--- CONSIGNE ---
Reprenez tout ce qui va de « Alors que se » jusqu'à « des exploitations agricoles. » dans l'extrait sur le congrès de la FNSEA, en changeant « séduire » en « attirer ».

--- EXTRAIT DE PAGE ---
« Nous avons besoin de bras et d'une politique agricole qui se donne les moyens » (Christiane Lambert, FNSEA)

Alors que se tient depuis mardi et jusqu’au 30 mars à Angers son 77e congrès, la Fédération nationale des syndicats d’exploitants agricoles (FNSEA) dévoile son rapport d’orientation pour les trois prochaines années avec pour objectif de répondre au défi démographique qui se pose au monde agricole. Dans les dix années à venir, 30 à 40% des agriculteurs vont partir à la retraite. À l’heure où les questions de souveraineté alimentaire ont été propulsées sur le devant de la scène par le contexte géopolitique international, l’enjeux est de taille pour la France, puissance agricole. Pour La Tribune, Christiane Lambert, présidente de la FNSEA, détaille les pistes et solutions à mettre en oeuvre afin d’assurer au secteur l’attractivité suffisante pour séduire de nouveaux candidats à l’installation et ainsi assurer la pérennité des exploitations agricoles.

--- MATÉRIEL FOURNI ---
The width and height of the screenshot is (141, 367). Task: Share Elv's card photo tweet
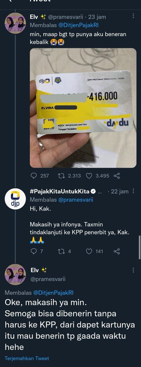(117, 176)
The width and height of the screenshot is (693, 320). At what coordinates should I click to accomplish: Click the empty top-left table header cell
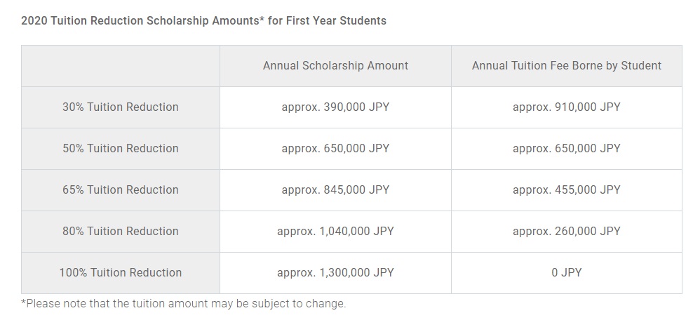[x=121, y=66]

--- CORRIGÉ ---
Alors que se tient depuis mardi et jusqu’au 30 mars à Angers son 77e congrès, la Fédération nationale des syndicats d’exploitants agricoles (FNSEA) dévoile son rapport d’orientation pour les trois prochaines années avec pour objectif de répondre au défi démographique qui se pose au monde agricole. Dans les dix années à venir, 30 à 40% des agriculteurs vont partir à la retraite. À l’heure où les questions de souveraineté alimentaire ont été propulsées sur le devant de la scène par le contexte géopolitique international, l’enjeux est de taille pour la France, puissance agricole. Pour La Tribune, Christiane Lambert, présidente de la FNSEA, détaille les pistes et solutions à mettre en oeuvre afin d’assurer au secteur l’attractivité suffisante pour attirer de nouveaux candidats à l’installation et ainsi assurer la pérennité des exploitations agricoles.